Map showing the location of Eaglehawk Neck
Map showing the location of Eaglehawk Neck
Location in Tasmania
Location Forestier Peninsula and Tasman Peninsula in south-eastern Tasmania, Australia
Coordinates 43°00′36″S 147°55′12″E / 43.01000°S 147.92000°E / -43.01000; 147.92000
Length 400 metres (1,300 ft)
Width 30 metres (98 ft)
LGA Tasman

Eaglehawk Neck, officially Teralina / Eaglehawk Neck, is a narrow isthmus that connects the Tasman Peninsula with the Forestier Peninsula, and hence to mainland Tasmania, Australia.

The locality of Eaglehawk Neck is in the local government area of Tasman in the South-east region of Tasmania. The locality is about 26 kilometres (16 mi) north-east of the town of Nubeena. At the 2016 census, the settlement of Eaglehawk Neck had a population of 385.

Location and features

At the 2011 census, the settlement of Eaglehawk Neck had a population of 338.

Locally known as the Neck, the isthmus itself is around 400 metres (1,300 ft) long and under 30 metres (98 ft) wide at its narrowest point. The area features rugged terrain and several unusual geological formations. These include the Tessellated Pavement, an area of flat rock that looks to be manmade but is in fact formed by erosion. Also nearby are the natural formations of Tasman's Arch, the Blowhole and the Devil's Kitchen.

Eaglehawk Neck offers accommodation in the Lufra Hotel, near the Tessellated Pavement, and Bluegum Hostel on Old Jetty Road. A nearby footpath leads to Martin Cash's lookout near the top of the hill at the southern end.

Eaglehawk Neck is a well-known local holiday destination. On the eastern side, a beach that stretches around Pirates' Bay is a popular surfing area. In summer the population rises as people return to their holiday homes.

European history

It forms a natural gateway between the peninsulas that was used by the British in 1830s when a line of dogs was chained to posts across the neck to warn of any convicts attempting to escape the Port Arthur prison. The area was heavily patrolled by soldiers, and the guards' quarters still remains as a museum. Many attempts were made by convicts to escape via Eaglehawk Neck, including those of Martin Cash. The isthmus now provides road access via the Arthur Highway to Port Arthur, part of the Australian Convict Sites, a World Heritage Site that comprises eleven remnant penal sites originally built within the British Empire during the 18th and 19th centuries on fertile Australian coastal strips. Collectively, these sites, including Port Arthur, now represent, "...the best surviving examples of large-scale penal transportation and the colonial expansion of European powers through the presence and labour of convicts."
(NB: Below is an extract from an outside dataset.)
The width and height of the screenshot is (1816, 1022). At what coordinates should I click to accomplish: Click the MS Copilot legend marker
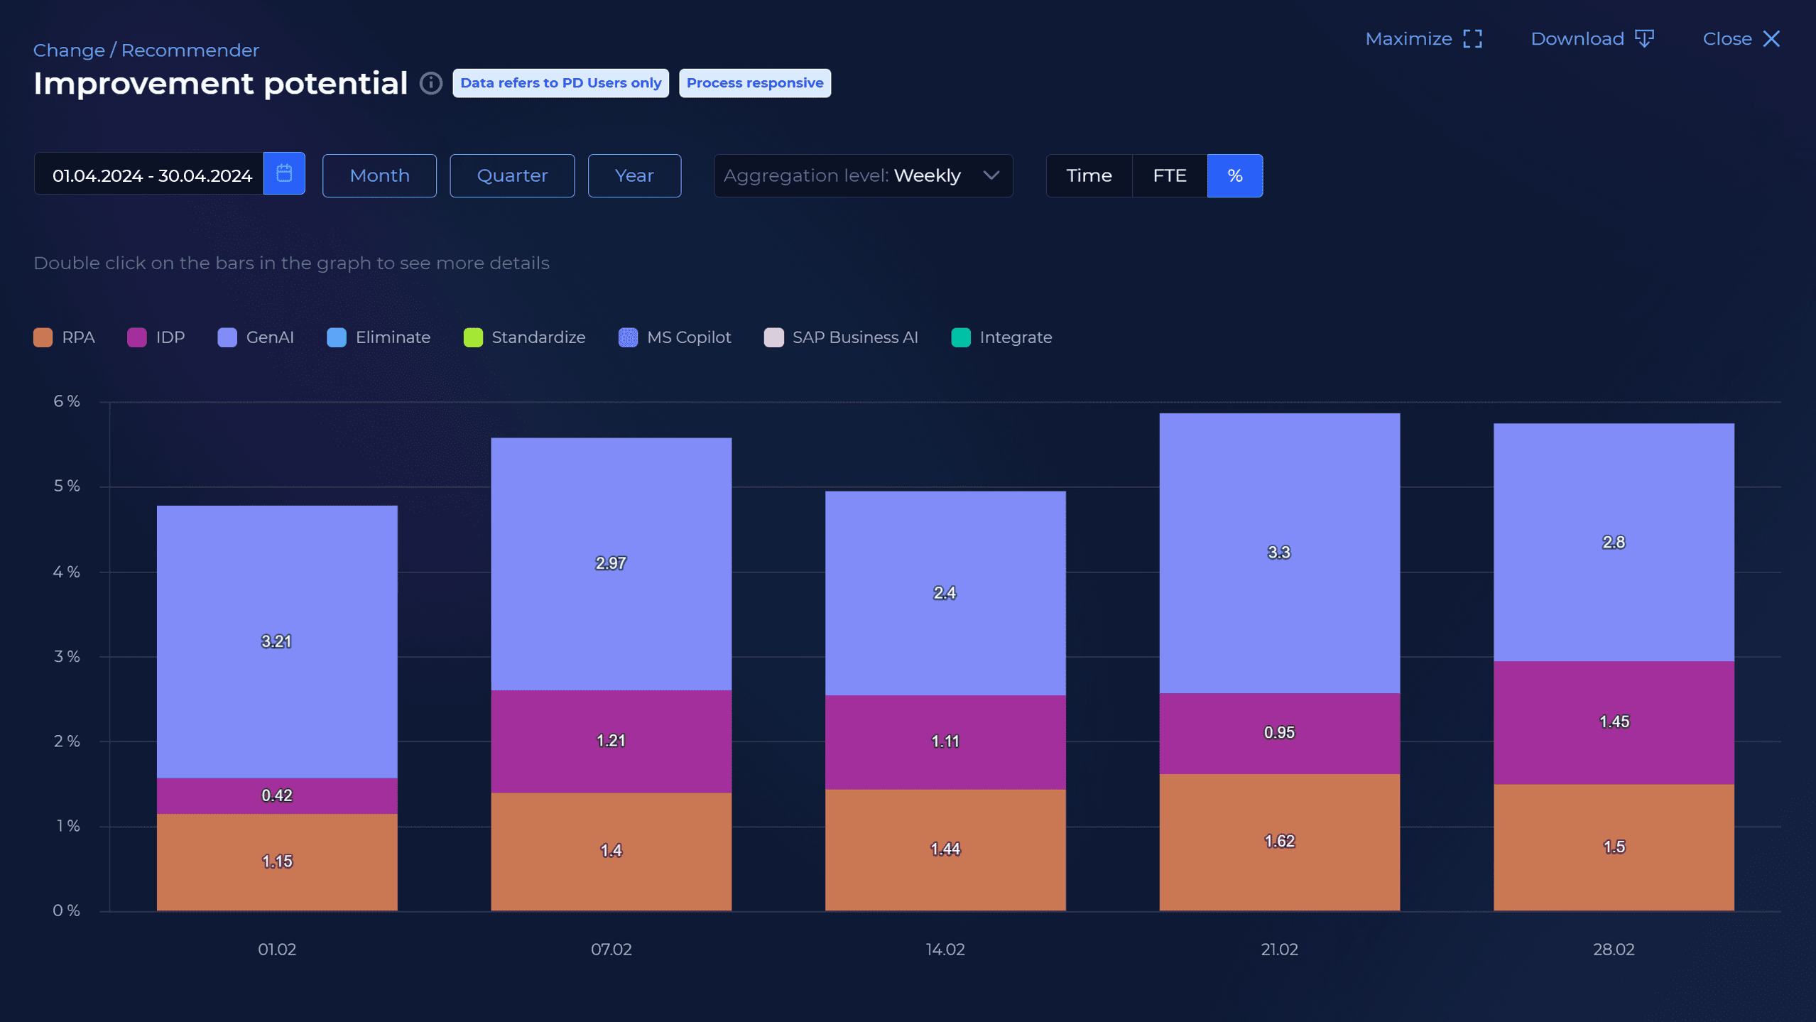[628, 337]
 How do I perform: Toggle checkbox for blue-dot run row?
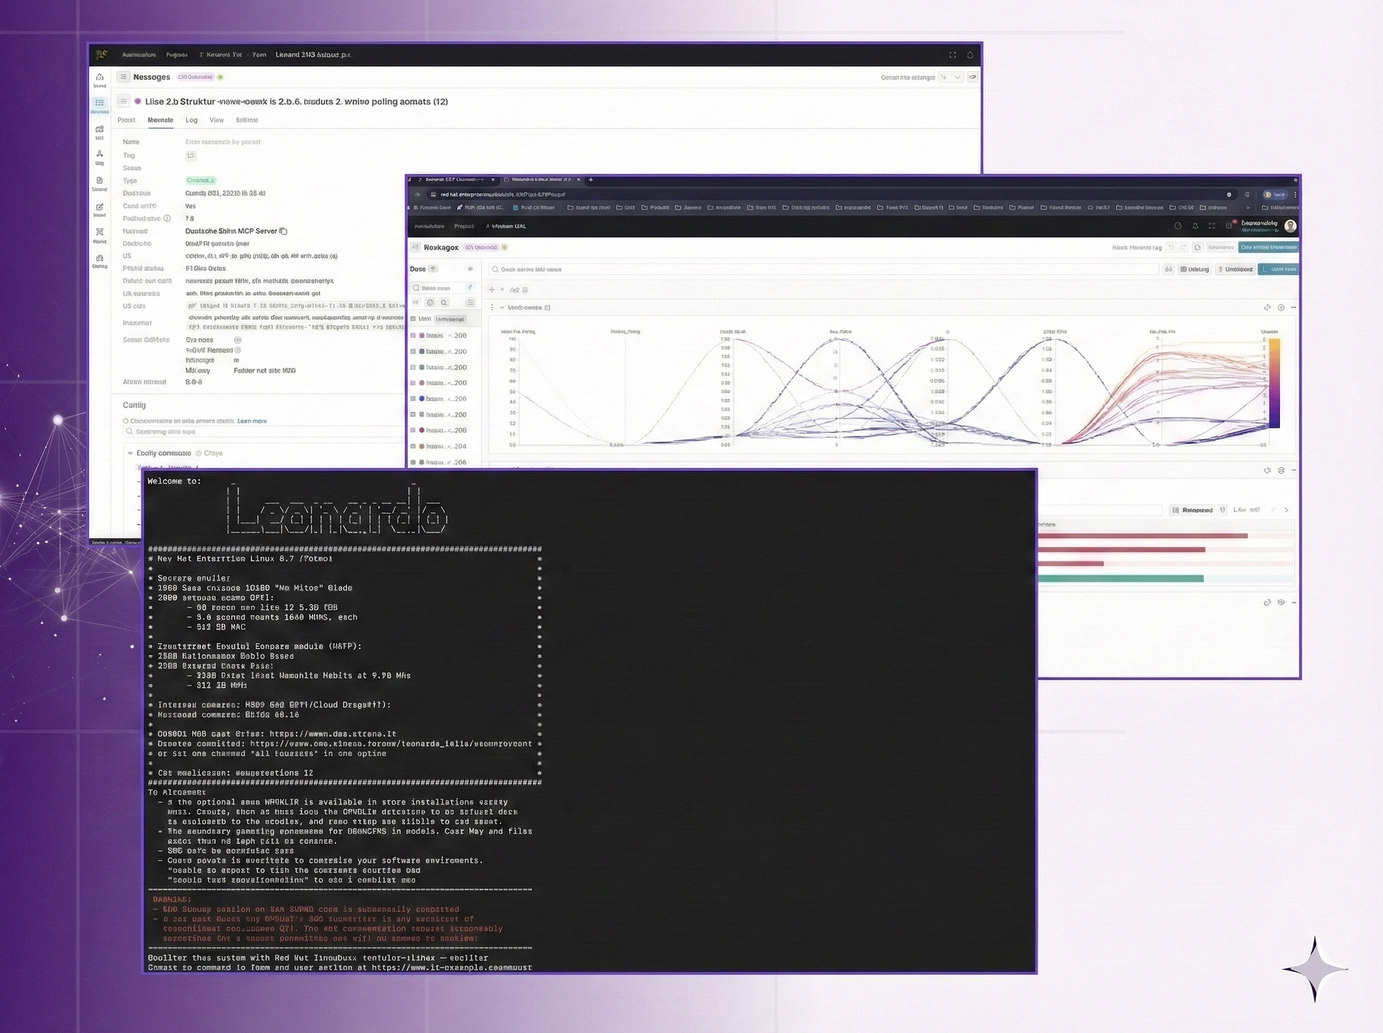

The first Eagle Hawk Neck post office was open from 1875 until 1877. It reopened on 11 January 1895 and closed in 1974.


Road infrastructure

The A9 route (Arthur Highway) enters from the north and runs through to the south-west, where it exits. Route C338 (Blowhole Road / Tasmans Arch Road) starts at an intersection with A9 in the centre and runs south-east until it ends at Tasman Arch.